═══ Text block ═══

As electrification had become a national-level policy, Kukch'ŏl set out to develop new electric motive power. Electric railcars had been used before the war by the Kŭmgangsan Electric Railway, and these were used by Kukch'ŏl until the line was destroyed during the Korean War, and no further electric railcars were used after that for many years. However, the opening of the P'yŏngyang Metro, along with worldwide attention on high-speed electric trainsets such as the Japanese Bullet Train put into service in 1964 and the ER200 class introduced by the Soviet Railways in 1974, led the Railway Ministry to direct efforts towards the development of a high-speed train for North Korea, resulting in the unveiling of North Korea's first electric trainset, the Juche-class EMU, in 1976. Externally, the four-car set was similar in appearance to the 181 series trainsets used by the Japanese National Railways on the Kodama limited express of the day; internally, despite all of North Korea's electrification being 3000V direct current, the Juche-class EMU was built for two-system operation - possibly with a view to future operation in South Korea, where AC electrification was used. Trials were carried out around P'yŏngyang, but no further sets were built, suggesting that the experiment was deemed a failure. The set remained in storage until 1998, when it was refurbished, repainted, and put into use on a daily commuter service for scientists between P'yŏngyang and Paesanjŏm, taking one hour to cover the 38 km distance each way.

═══

About this task: Continue the passage on North Korea's Juche-class electric trainset from the point where it ends.

═══ Given records ═══

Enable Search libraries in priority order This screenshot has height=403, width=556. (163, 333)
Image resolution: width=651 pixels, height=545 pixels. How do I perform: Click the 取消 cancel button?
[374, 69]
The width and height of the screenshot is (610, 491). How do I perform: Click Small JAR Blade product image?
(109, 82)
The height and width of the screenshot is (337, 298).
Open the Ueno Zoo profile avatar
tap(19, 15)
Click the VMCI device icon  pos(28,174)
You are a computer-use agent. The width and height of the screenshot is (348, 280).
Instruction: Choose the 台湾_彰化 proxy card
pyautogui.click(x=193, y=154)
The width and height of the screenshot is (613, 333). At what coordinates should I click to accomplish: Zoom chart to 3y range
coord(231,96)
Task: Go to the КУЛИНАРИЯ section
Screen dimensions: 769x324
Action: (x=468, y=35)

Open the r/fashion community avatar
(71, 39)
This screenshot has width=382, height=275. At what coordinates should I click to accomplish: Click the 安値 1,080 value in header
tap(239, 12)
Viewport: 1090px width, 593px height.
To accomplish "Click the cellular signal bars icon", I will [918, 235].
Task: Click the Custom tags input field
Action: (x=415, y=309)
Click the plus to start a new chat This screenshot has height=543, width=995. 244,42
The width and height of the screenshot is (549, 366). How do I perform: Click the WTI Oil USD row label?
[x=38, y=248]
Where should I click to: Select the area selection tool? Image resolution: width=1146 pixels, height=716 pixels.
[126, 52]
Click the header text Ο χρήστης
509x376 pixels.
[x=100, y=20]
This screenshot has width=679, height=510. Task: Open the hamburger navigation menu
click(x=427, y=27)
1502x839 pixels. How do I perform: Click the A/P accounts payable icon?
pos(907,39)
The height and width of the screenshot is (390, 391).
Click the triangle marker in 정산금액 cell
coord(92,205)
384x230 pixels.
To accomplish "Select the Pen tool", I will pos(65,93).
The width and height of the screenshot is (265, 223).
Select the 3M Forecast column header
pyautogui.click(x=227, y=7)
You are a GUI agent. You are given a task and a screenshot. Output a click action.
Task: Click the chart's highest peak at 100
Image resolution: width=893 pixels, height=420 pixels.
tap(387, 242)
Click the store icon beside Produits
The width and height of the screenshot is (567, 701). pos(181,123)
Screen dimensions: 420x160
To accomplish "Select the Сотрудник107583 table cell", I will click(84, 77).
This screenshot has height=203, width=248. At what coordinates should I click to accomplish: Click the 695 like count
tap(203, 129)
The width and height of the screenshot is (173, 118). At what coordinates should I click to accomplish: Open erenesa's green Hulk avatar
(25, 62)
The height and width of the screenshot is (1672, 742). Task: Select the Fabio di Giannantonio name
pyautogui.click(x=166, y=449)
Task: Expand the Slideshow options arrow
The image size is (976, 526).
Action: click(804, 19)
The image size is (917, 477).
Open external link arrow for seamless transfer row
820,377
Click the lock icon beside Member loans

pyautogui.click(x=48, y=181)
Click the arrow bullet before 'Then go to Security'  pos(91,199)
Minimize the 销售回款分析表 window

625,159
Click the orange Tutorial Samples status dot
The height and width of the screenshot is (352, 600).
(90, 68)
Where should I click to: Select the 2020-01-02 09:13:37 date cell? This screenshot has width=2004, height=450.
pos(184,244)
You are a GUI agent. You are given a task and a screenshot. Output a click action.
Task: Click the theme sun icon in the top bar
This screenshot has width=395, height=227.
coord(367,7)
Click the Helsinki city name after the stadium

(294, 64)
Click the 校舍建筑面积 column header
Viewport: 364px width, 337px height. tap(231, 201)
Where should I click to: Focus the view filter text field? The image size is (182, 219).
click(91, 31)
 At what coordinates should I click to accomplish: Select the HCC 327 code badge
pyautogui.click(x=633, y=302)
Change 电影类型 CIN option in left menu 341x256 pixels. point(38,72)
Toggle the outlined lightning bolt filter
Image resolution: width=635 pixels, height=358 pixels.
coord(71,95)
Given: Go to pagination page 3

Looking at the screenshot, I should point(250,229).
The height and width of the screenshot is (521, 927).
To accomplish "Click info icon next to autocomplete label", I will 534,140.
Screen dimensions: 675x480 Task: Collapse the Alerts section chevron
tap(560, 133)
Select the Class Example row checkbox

═══

Output for this task:
Despite the failure of the high-speed train project, development of electric locomotives continued. A particular problem was the lack of sufficient tractive power on heavy freight trains on mountainous lines, and to address this, an 8-axle articulated locomotive was designed. Based on the Red Flag 2 class, the first prototype of the Red Flag 6-class was unveiled in 1981, production began in 1986 and it was put into service in 1987. In technical terms, they were essentially just two permanently-coupled Red Flag 2-class locomotives, representing little innovation over the original design.

===The 1990s: Planning modernisation, realising decline===
Thus, though at a slow pace, development of North Korea's railways continued. Entering the 1990s, Kukch'ŏl continued with its plans for electrification of the entire network. After the electrification of part of the narrow gauge Paengmu Line was completed in August 1991, the Sinhŭng Line was electrified in 1992, as was a section of the Ongjin Line; in the same year, a "Railway Modernisation Plan" to further promote development of railway infrastructure was announced. Plans to continue the construction of the Pukpu Line were kept alive; the next stage of this project envisioned the conversion of the existing narrow gauge Samjiyŏn Line to standard gauge, construction of new trackage from Motka, terminus of the Samjiyŏn Line, to Hŭngam on the Paengmu Line, and regauging of the Paengmu Line from Hŭngam to Musan. Although survey work for the new section was begun, the DPRK's financial crisis of the 1990s led to the project being suspended until 2007. The electrification of the Hambuk Line was finished in 1995 with the wiring of the Hoeryŏng–Namyang section, while the electrification of the Kŭmgangsan Ch'ŏngnyŏn Line was completed on 15 April 1997. In 1993, a plan to double track a total of 337 km of lines was started. In the Japanese era, most trunk lines were double tracked; however, needing to rebuild quickly after the extensive destruction of the Korean War, these lines were rebuilt as single track lines - even the most important lines, such as the P'yŏngŭi Line to China. Although work was said to have begun that year, none of the planned double tracking projects has been completed yet. Despite all the lofty plans, between 1990 and 1996 only 67 km of new line was completed; the situation was little better in the second half of the Nineties, with 102 km of new line finished.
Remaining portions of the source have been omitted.